» **Provided text**:
-.-.-

HK Magazine Archive

Know & Tel: Galleries in Hong Kong

Check out these top galleries and exhibitions around town.

PUBLISHED : Wednesday, 23 March, 2016, 12:50pm
UPDATED : Wednesday, 19 October, 2016, 5:01pm

10 Chancery Lane Gallery
Established in 2001, this gallery focuses on established and emerging artists from around the world. It not only holds exhibitions of paintings, photographs, installations and videos, but also performances by renowned artists. Next up is Chinese artist Huang Rui, who will be presenting his paintings created when he spent time in Japan in the 80s, from Mar 21 to Apr 30.
10 Chancery Lane, Central, 2810-0065,

Above Second
Open since 2010, Above Second adds a slice of urban attitude to the city’s vibrant art scene by showing work from art schools or the streets. With a non-stop lineup of international artists in residencies, you’ll see everything from graffiti to graphic design, pop culture to street art. Check out “Lies and Light,” a solo exhibition by Spanish artist Javier Martin from Mar 25 to Apr 2.
9 First St., Sai Ying Pun, 3483-7950,

AO Vertical Art Space
Launched in 2012, AO Vertical Art Space is the city’s first vertical flow gallery, which exhibits works in a spiraling stairwell from the third to 13th floors. The gallery mainly showcases photography works, such as by renowned Hong Kong streetscape photographer Ho Fan. Currently available is “Fortune,” an exhibition showing textured mural artworks by local artist Cheung Yee.
3-13/F, Asia One Tower, 8 Fung Yip St., Chai Wan, 2976-0913,

Contemporary by Angela Li
Perhaps best known for introducing Chinese artists Chen Jiagang and Liao Yibai to the art world, CBAL boasts a lovely space and carefully curated exhibitions.

-.-.-

» **Collected data**:
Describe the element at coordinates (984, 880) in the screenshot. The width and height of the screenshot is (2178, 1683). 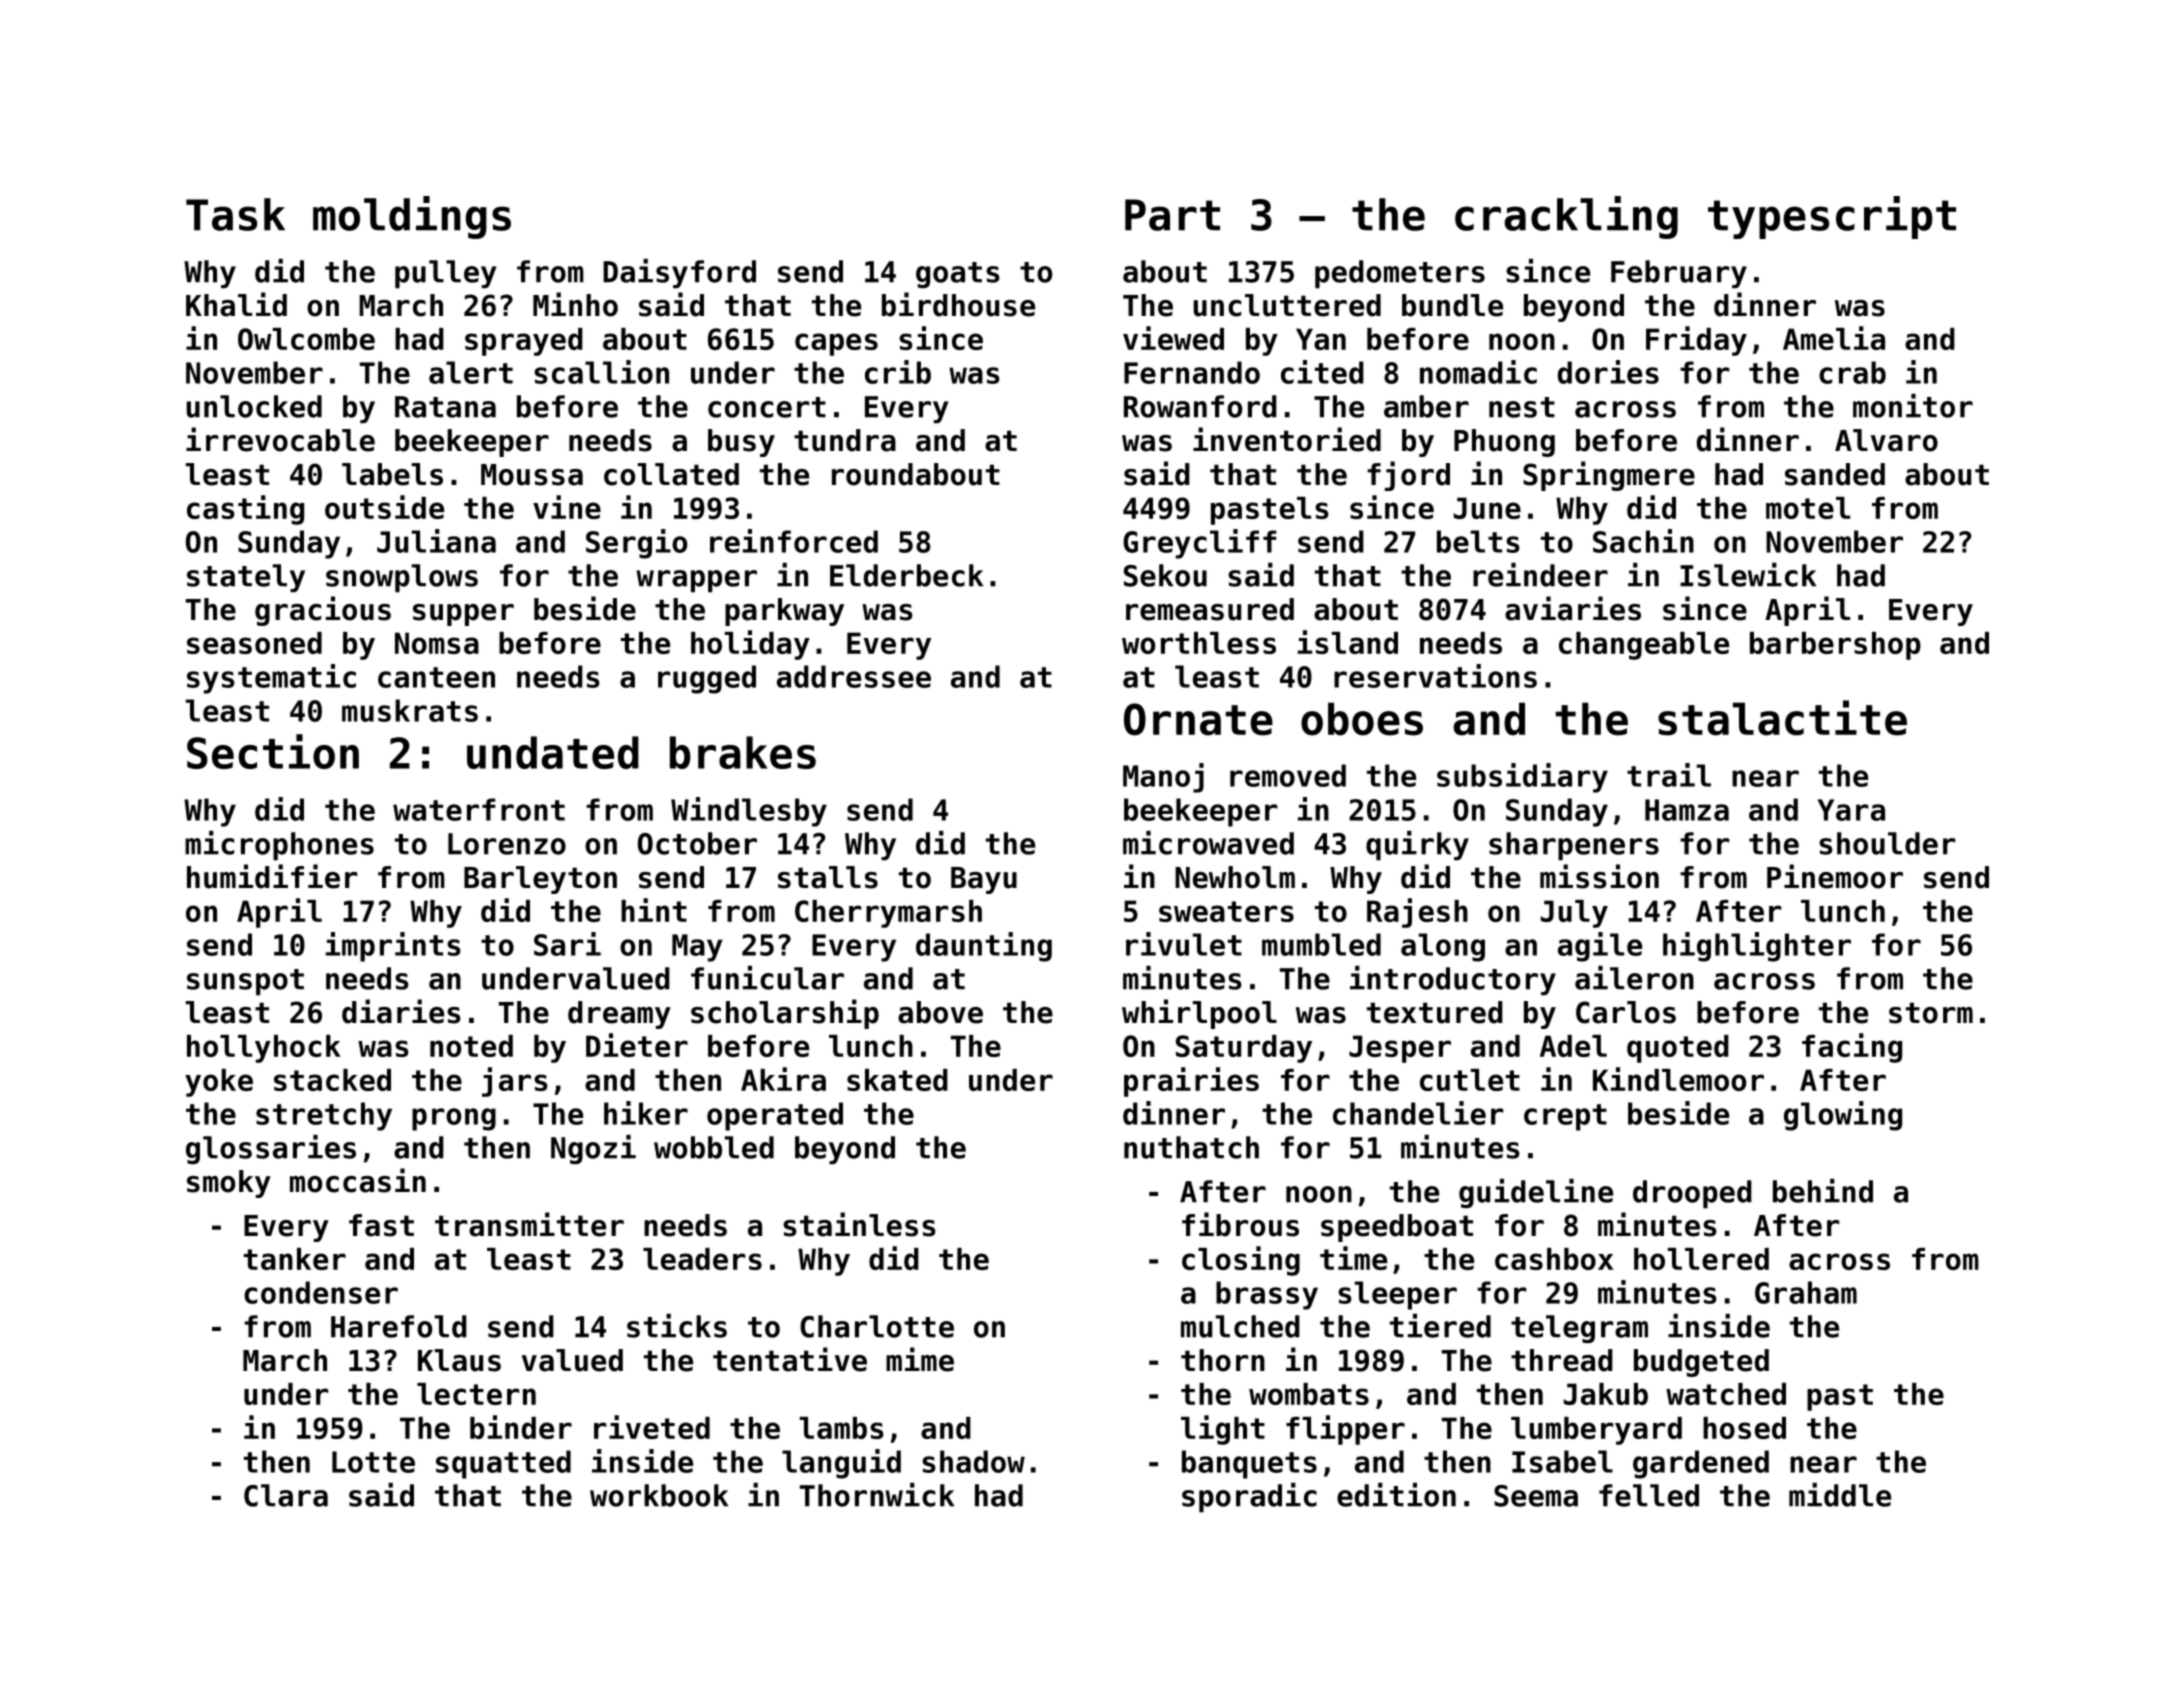
I see `Bayu` at that location.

-.-.-

» **Task instructions**:
- a) In the Hong Kong galleries article, which floors hold AO Vertical Art Space's exhibits?
- b) Copy the Hong Kong galleries article word for word, from "3-13/F, Asia One" to "carefully curated exhibitions.".

» **Answers to the tasks**:
- a) The third to 13th floors, in a spiraling stairwell.

- b)
3-13/F, Asia One Tower, 8 Fung Yip St., Chai Wan, 2976-0913,

Contemporary by Angela Li
Perhaps best known for introducing Chinese artists Chen Jiagang and Liao Yibai to the art world, CBAL boasts a lovely space and carefully curated exhibitions.